Nell'ultimo numero della Vostra rivista, che ci giunge regolarmente, mia madre ha riconosciuto con commozione la statua della "Madonna del silenzio", che si trovava nella casa di Via Cisterna dell'Olio dei Moscati.

Una delle ultime foto di Lidia Arcuri

Ha ricordato (è lucidissima nonostante i suoi 86 anni suonati!) che un giorno, mentre era in visita con sua madre in Casa Moscati, e faceva un po' di chiasso, la Signorina Nina, forse per non far disturbare il Professore, con tanta dolcezza la portò in una stanza dove era custodita la statuetta, e mettendosi l'indice sulle labbra le disse di fare come faceva il Bambino Gesù. Naturalmente ogni volta che entrava in casa della Signorina Nina mamma voleva vedere Gesù!"
Maria Luisa Rossi Giacomini

[Cfr Il Gesù Nuovo n.3 / 1997]

NB. Oggi questa piccola statua in bronzo, ispirata a un dipinto di Raffaello, si può ammirare nelle "Sale Moscati", attigue alla nostra chiesa del Gesù Nuovo.

* * *

Ringraziamo ancora la Sig.ra Maria Luisa Rossi Giacomini per quanto in questi anni ci ha permesso di apprendere. La madre Lidia è stata chiamata dal Signore il 7 gennaio 2007, all’età dunque di 97 anni, ma S. Giuseppe Moscati le è stato vicino anche in questo supremo momento: "Il Nostro Santo ci ha aiutato nel farla trapassare dolcemente e senza molte sofferenze".
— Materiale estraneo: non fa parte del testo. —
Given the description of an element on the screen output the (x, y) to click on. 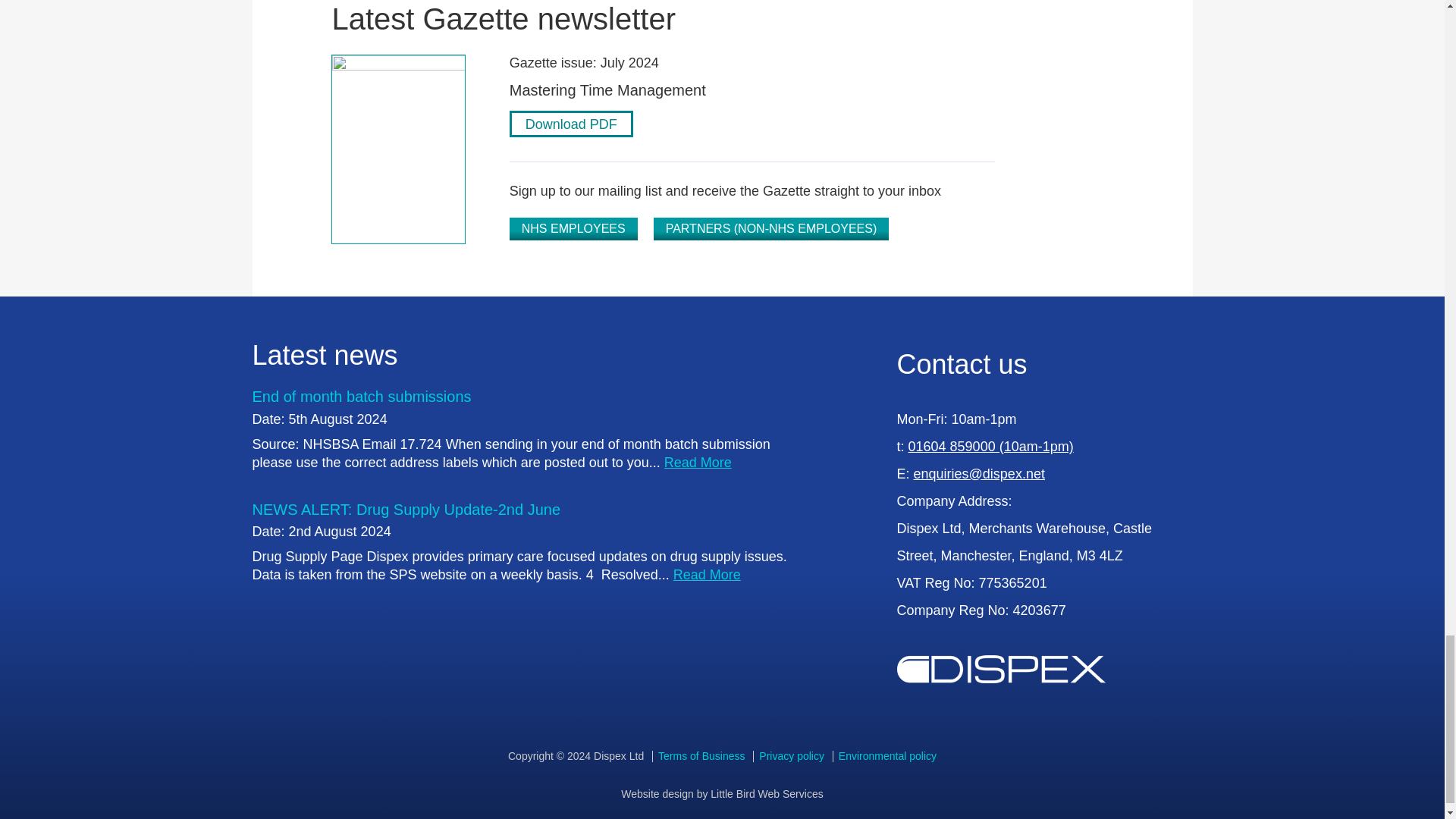
Email (979, 473)
Telephone (991, 446)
La ricordiamo di cuore nella nostra preghiera, convinti che ora la Sig.ra Lidia, dopo aver ritrovato il "suo amico" Moscati, aiuta dal Cielo la figlia e "testimonia" a tutti noi come solo la Fede possa sostenere e guidare rettamente tutta la nostra esistenza.


Note:
1.
In realtà "Gay Odin", negozio di cioccolatini molto noto a Napoli e tuttora operativo, che si trova molto vicino a Via Cisterna dell’Olio n.10, dov’era l’abitazione del Prof. Moscati e della sorella Nina.